### Data in this exercise
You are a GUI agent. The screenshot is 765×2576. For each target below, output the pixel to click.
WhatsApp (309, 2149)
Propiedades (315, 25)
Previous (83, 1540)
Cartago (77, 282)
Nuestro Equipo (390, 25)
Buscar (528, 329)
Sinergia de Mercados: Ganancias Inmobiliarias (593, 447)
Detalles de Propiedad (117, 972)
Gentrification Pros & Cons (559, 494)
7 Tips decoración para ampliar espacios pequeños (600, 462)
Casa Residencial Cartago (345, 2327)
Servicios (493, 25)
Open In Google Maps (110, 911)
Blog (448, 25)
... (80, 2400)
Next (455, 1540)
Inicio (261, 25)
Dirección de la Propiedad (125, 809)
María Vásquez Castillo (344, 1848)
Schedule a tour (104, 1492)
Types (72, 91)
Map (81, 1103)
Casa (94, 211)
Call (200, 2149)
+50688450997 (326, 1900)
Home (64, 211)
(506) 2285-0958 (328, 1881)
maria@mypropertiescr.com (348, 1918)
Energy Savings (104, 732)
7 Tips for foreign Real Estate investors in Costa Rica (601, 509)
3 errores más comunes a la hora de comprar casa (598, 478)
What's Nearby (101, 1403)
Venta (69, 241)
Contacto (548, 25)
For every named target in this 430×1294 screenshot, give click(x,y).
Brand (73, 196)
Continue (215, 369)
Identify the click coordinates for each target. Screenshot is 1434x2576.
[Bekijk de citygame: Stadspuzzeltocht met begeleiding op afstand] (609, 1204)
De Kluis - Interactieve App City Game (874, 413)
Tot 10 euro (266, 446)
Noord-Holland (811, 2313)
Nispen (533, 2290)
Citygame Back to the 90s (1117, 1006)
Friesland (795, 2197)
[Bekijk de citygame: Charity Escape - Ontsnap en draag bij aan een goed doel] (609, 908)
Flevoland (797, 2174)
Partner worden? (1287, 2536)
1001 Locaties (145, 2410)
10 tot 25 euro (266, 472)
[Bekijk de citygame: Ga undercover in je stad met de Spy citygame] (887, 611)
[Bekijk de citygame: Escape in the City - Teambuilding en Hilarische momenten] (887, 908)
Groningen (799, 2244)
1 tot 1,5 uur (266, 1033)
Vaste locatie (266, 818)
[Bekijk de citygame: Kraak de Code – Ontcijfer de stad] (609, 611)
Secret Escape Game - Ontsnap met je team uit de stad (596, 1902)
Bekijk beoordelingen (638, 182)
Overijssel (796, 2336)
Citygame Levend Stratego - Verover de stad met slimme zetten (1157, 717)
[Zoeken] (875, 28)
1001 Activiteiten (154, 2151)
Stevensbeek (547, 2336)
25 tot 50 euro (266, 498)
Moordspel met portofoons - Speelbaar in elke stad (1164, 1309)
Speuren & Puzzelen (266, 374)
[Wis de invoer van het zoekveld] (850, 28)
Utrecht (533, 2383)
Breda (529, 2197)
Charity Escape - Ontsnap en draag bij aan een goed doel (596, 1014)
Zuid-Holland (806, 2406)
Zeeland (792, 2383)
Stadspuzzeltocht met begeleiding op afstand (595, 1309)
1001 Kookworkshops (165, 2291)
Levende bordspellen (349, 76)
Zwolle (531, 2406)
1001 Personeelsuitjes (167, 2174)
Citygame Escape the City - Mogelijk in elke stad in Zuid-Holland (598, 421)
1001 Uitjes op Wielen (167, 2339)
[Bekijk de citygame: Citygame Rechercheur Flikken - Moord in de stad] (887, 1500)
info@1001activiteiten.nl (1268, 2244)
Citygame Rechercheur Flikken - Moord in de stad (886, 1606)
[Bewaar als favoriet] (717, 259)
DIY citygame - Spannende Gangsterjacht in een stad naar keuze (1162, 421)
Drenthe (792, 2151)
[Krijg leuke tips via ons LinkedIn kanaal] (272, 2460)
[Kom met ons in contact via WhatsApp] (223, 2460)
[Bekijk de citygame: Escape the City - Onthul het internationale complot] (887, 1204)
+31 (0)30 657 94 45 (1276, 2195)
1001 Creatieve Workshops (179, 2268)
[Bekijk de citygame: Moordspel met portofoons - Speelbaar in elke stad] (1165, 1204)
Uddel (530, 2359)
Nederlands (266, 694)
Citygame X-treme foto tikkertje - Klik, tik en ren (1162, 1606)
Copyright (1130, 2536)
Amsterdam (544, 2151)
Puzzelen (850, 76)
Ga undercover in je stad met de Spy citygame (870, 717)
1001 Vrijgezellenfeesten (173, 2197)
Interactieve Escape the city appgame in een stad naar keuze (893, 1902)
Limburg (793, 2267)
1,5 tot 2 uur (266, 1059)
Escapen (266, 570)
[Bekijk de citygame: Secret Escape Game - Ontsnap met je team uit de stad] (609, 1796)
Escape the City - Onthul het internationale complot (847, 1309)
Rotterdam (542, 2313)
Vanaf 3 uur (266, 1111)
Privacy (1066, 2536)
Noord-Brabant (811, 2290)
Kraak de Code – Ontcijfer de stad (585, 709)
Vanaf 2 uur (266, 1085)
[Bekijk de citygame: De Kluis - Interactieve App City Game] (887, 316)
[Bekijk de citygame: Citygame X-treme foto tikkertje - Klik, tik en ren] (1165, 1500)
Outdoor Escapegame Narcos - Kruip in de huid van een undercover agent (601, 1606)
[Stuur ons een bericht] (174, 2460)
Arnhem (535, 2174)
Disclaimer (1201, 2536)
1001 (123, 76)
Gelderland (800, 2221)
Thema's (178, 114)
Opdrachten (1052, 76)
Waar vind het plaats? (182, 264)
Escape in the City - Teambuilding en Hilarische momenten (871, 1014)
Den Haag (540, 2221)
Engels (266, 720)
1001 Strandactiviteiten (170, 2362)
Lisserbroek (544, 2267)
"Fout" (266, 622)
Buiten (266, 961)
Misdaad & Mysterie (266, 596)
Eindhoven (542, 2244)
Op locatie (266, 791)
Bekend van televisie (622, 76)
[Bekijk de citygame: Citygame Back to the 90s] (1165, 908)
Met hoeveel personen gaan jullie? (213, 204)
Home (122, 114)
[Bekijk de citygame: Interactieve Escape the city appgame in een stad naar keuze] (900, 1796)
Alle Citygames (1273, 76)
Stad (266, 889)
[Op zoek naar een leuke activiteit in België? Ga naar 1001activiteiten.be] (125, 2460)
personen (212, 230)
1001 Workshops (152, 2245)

### What you are asked to do
Word for word, restate the lines above from the line containing "Puzzelen (850, 76)" through the line containing "Escapen (266, 570)", with both included and nothing else.

### Exercise response
Puzzelen (850, 76)
Ga undercover in je stad met de Spy citygame (870, 717)
1001 Vrijgezellenfeesten (173, 2197)
Interactieve Escape the city appgame in een stad naar keuze (893, 1902)
Limburg (793, 2267)
1,5 tot 2 uur (266, 1059)
Escapen (266, 570)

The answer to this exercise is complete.